Employee Turnover Prediction Using K-Nearest Neighbors (KNN)

This repository contains a machine learning model designed to predict employee turnover—whether an employee will leave or stay—based on features such as satisfaction level, last evaluation score, time spent in the company, and more. The model is built using the K-Nearest Neighbors (KNN) algorithm, with hyperparameter tuning performed via GridSearchCV to optimize accuracy. Additionally, a Streamlit-based web interface allows users to input custom employee data and obtain predictions in real-time.

Project Overview

Employee turnover is a critical issue for many companies. Predicting when employees are likely to leave can help businesses reduce turnover costs and maintain organizational stability.

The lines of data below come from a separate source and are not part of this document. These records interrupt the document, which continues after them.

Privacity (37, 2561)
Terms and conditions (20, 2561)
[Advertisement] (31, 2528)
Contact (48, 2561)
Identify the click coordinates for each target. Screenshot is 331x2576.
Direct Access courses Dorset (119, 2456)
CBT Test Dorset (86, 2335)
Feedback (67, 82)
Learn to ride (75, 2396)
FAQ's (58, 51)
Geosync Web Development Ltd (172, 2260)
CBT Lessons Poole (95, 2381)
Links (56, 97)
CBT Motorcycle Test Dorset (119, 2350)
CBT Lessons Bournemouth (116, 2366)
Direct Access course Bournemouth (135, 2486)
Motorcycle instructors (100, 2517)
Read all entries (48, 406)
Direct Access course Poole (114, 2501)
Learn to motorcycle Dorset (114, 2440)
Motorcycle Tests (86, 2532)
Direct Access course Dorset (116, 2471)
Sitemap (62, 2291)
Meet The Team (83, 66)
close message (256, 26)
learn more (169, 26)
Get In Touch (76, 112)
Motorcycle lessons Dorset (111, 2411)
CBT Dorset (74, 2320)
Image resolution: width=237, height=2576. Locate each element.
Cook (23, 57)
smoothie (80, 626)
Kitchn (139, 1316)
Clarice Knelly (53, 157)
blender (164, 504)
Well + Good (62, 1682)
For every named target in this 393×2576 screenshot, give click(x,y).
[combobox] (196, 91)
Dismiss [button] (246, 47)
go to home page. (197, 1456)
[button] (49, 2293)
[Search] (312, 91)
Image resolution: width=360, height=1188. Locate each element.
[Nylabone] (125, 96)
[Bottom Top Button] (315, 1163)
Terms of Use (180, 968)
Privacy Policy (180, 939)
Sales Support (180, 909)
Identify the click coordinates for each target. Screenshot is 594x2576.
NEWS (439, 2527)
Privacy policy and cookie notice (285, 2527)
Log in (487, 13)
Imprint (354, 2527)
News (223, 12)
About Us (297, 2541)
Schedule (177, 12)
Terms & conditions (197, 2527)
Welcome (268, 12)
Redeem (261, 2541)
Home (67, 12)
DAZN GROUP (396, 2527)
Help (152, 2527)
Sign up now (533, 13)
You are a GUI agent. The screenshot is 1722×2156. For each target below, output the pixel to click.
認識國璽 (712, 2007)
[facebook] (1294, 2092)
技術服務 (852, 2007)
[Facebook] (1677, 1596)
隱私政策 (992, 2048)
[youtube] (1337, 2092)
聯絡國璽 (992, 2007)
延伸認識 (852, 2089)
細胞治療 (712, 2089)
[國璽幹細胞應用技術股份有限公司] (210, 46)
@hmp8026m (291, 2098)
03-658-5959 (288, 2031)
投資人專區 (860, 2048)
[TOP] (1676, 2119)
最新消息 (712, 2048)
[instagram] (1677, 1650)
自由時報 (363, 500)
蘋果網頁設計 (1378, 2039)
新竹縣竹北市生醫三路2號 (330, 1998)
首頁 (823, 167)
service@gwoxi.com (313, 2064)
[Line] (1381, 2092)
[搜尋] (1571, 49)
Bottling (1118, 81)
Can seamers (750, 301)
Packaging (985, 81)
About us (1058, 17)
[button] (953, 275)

This project implements a KNN-based classification model to predict employee turnover, utilizing various employee-related factors as inputs.

The project also includes a Streamlit web app that allows users to input specific employee data and receive a prediction on whether the employee will stay or leave.

Features

Data Preprocessing:

Categorical variables like salary and sales are mapped to numeric values.
Feature engineering: A new feature proj*hour is created by multiplying the number of projects with average monthly hours.

Modeling:

K-Nearest Neighbors (KNN) is used for classification.
Hyperparameter tuning with GridSearchCV optimizes model parameters such as the number of neighbors (n_neighbors) and the distance metric.

Metrics:

Precision, Recall, F1-score, and Accuracy are calculated and displayed.
Confusion matrix visualization to show True Positives, True Negatives, False Positives, and False Negatives.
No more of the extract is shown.